Commission des Communautés européennes

« Fonction publique – Fonctionnaires – Rémunération – Coefficients correcteurs – Transfert d’une partie des émoluments en dehors du pays d’affectation – Pensions – Procédure par défaut – Application dans le temps du règlement de procédure du Tribunal – Fiches de rémunération – Exception d’illégalité »

Objet : Recours, introduit au titre des articles 236 CE et 152 EA, par lequel M. Bain et trois autres fonctionnaires de la Commission demandent l’annulation de leurs fiches de rémunération respectives pour les mois de février, mars et avril 2005, ainsi que de toutes leurs fiches de rémunération subséquentes, dans la mesure où elles font application des dispositions prétendument illégales du règlement (CE, Euratom) n° 723/2004 du Conseil, du 22 mars 2004, modifiant le statut des fonctionnaires des Communautés européennes ainsi que le régime applicable aux autres agents de ces Communautés (JO L 124, p. 1), du règlement (CE, Euratom) n° 856/2004 du Conseil, du 29 avril 2004, fixant, à compter du 1er mai 2004, les coefficients correcteurs (CC) dont sont affectés les transferts et les pensions des fonctionnaires et autres agents des Communautés européennes (JO L 161, p. 6), et du règlement (CE, Euratom) n° 31/2005 du Conseil, du 20 décembre 2004, adaptant, à compter du 1er juillet 2004, les rémunérations et les pensions des fonctionnaires et autres agents des Communautés européennes ainsi que les CC dont sont affectées ces rémunérations et pensions (JO 2005 L 8, p. 1), en ce que ces dispositions, d’une part, réduisent tant la partie des émoluments transférable en dehors du pays d’affectation que les CC applicables au transfert, d’autre part, réduisent les CC applicables aux droits à pension acquis avant le 1er mai 2004, introduisent une nouvelle condition de résidence pour l’application de ces CC réduits et suppriment les CC pour les droits à pension acquis à compter du 1er mai 2004 ; de surcroît, les requérants demandent, en tant que de besoin, l’annulation des décisions de l’autorité investie du pouvoir de nomination, du 29 juillet 2005, portant rejet des réclamations qu’ils avaient introduites à l’encontre de leurs fiches de rémunération.

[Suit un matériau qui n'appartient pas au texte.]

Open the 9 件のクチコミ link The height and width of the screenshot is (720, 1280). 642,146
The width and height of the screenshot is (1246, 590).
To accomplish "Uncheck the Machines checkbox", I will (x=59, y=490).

Décision : Le recours est rejeté comme irrecevable. Chaque partie supporte ses propres dépens.


Sommaire


1.      Procédure — Délais — Dépôt du mémoire en défense hors délai — Exception d’irrecevabilité déposée régulièrement et en temps utile — Recevabilité — Non-application de la procédure par défaut — Observations au fond présentées le jour de l’audience — Irrecevabilité

(Règlement de procédure du Tribunal de première instance, art. 48, § 2, et 122)

2.      Fonctionnaires — Recours — Acte faisant grief — Notion — Bulletin de rémunération

(Statut des fonctionnaires, art. 90, § 2, et 91, § 1)

3.      Fonctionnaires — Recours — Réclamation administrative préalable — Délais — Point de départ

(Statut des fonctionnaires, art. 90 et 91)

4.      Fonctionnaires — Recours — Exception d’illégalité — Caractère incident

(Art. 241 CE ; règlements du Conseil nº 723/2004, nº 856/2004 et nº 31/2005)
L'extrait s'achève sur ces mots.